Task to carry out → Output the line that contains "You are a computer-use agent. The image size is (1181, 545)." and each line after it in the listing, exactly as they appear, through the very last line.

>>

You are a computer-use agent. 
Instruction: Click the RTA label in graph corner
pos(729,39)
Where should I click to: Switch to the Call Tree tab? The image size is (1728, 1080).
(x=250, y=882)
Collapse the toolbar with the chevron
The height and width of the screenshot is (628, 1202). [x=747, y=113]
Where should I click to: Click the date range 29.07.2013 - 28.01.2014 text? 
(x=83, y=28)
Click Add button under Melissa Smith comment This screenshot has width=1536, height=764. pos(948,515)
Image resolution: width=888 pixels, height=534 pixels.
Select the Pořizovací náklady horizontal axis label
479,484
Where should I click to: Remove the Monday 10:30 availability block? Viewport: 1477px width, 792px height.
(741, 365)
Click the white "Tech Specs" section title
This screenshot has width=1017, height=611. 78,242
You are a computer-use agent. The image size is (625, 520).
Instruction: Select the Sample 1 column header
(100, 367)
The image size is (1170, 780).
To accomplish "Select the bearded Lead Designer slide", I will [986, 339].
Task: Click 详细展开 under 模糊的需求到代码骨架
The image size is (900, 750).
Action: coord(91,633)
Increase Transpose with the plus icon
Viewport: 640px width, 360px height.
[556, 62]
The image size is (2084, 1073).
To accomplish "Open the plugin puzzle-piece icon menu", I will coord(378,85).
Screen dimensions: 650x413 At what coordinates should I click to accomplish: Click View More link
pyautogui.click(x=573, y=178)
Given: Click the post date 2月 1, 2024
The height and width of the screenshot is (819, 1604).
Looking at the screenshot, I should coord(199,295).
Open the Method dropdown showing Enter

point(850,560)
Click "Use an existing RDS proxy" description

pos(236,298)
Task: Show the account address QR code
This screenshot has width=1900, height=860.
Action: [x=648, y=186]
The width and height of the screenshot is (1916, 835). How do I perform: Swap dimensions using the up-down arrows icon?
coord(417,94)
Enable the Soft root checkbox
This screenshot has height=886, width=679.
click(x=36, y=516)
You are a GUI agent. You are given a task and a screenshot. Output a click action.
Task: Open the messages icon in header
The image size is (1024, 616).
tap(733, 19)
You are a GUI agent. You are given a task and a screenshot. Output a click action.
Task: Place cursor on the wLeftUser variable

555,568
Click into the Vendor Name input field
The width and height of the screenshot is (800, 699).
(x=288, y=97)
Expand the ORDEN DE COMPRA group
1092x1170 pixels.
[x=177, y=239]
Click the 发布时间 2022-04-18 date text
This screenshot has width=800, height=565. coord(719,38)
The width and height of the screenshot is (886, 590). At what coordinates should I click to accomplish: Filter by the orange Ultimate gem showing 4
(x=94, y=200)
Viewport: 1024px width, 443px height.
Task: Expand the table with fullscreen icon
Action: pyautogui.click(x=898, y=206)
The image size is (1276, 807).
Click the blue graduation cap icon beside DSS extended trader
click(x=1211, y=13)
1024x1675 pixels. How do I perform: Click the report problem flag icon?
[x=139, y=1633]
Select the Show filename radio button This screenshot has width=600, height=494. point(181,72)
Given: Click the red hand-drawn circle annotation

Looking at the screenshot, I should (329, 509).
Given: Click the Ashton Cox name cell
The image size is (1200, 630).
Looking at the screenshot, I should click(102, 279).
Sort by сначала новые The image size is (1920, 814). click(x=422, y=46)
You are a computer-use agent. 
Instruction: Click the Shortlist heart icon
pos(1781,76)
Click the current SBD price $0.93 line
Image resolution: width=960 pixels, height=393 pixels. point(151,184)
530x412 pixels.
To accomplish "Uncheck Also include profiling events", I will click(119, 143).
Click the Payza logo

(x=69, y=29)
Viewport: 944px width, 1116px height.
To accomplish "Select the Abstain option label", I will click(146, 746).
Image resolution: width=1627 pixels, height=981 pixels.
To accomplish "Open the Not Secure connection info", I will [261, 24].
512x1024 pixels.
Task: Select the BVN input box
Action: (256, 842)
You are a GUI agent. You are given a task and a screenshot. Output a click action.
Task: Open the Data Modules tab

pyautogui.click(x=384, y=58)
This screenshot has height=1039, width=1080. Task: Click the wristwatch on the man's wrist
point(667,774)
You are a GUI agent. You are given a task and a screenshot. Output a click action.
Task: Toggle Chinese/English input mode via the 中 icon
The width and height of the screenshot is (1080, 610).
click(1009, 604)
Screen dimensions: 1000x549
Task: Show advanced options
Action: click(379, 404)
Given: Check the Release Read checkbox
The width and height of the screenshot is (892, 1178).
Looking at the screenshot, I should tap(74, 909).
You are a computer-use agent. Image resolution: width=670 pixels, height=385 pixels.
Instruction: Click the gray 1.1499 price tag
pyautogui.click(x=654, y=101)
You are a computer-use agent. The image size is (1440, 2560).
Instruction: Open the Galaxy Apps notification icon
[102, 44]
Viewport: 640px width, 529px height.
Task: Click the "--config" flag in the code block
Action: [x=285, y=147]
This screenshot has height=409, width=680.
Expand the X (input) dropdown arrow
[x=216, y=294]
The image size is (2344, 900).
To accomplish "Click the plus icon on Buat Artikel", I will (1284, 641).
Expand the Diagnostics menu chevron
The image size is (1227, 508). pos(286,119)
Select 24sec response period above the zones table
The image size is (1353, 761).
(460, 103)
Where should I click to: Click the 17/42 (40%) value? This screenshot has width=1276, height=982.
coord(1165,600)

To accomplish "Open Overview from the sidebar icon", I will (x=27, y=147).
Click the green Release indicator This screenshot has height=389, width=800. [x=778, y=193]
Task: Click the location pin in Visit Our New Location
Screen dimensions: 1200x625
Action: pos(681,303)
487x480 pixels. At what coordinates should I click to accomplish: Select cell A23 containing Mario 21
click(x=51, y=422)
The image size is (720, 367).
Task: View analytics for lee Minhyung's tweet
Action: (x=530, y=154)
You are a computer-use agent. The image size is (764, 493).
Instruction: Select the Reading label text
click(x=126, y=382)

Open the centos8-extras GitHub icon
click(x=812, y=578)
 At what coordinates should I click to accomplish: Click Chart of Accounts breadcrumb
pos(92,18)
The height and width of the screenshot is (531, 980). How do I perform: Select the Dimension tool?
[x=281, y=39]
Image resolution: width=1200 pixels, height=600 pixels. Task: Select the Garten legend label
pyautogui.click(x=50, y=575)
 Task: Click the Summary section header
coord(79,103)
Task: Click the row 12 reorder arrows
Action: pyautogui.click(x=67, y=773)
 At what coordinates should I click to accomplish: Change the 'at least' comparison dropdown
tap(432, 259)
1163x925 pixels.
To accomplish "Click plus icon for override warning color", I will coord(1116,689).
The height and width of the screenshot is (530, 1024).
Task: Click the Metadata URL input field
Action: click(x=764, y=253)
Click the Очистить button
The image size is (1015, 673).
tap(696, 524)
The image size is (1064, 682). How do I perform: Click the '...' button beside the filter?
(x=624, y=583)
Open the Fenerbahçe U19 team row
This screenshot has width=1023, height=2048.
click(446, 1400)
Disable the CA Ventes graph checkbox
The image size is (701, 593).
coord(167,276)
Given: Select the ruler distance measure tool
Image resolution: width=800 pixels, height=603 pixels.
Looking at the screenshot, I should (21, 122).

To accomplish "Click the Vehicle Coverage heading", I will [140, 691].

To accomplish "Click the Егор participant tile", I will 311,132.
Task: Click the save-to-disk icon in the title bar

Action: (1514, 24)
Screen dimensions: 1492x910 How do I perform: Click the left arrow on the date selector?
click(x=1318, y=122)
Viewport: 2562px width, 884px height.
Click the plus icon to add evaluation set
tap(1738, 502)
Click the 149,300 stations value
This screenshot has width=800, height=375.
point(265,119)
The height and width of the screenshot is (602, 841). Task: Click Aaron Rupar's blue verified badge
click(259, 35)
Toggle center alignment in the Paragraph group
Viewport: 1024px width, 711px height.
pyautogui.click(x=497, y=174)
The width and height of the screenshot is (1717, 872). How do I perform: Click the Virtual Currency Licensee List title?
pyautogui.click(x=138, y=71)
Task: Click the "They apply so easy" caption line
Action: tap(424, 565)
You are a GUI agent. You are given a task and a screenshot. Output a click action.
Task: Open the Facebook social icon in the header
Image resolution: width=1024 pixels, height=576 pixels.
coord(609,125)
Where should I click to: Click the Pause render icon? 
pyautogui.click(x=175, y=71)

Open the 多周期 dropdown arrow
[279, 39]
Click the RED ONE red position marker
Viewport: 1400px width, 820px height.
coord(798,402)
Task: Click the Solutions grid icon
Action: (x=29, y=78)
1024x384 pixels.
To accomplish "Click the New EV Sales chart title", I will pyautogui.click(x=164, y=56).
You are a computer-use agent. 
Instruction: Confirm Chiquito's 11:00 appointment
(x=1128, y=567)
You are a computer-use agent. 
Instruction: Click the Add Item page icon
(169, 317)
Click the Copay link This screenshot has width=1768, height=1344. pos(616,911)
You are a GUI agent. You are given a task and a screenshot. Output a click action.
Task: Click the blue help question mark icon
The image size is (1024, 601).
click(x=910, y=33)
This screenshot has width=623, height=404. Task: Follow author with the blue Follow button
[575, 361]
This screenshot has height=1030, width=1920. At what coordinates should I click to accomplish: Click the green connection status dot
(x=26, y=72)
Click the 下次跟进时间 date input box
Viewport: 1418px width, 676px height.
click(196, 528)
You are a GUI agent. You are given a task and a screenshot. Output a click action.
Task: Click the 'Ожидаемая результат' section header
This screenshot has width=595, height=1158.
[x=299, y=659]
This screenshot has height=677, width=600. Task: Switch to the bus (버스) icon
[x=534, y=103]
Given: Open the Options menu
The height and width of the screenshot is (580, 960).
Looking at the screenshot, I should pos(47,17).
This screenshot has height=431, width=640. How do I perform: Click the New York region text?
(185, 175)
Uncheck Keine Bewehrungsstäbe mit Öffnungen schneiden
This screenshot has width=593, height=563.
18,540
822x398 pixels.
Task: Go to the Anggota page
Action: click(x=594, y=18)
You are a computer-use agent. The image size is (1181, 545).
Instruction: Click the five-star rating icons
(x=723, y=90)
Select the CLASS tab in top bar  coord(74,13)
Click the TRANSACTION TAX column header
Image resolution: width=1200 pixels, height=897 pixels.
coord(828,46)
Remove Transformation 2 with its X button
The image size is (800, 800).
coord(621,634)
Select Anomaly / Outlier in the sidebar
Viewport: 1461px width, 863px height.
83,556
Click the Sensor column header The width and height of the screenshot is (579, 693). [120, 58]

<<

Written solution →
You are a computer-use agent. The image size is (1181, 545).
Instruction: Click the five-star rating icons
(x=723, y=90)
Select the CLASS tab in top bar  coord(74,13)
Click the TRANSACTION TAX column header
Image resolution: width=1200 pixels, height=897 pixels.
coord(828,46)
Remove Transformation 2 with its X button
The image size is (800, 800).
coord(621,634)
Select Anomaly / Outlier in the sidebar
Viewport: 1461px width, 863px height.
83,556
Click the Sensor column header The width and height of the screenshot is (579, 693). [120, 58]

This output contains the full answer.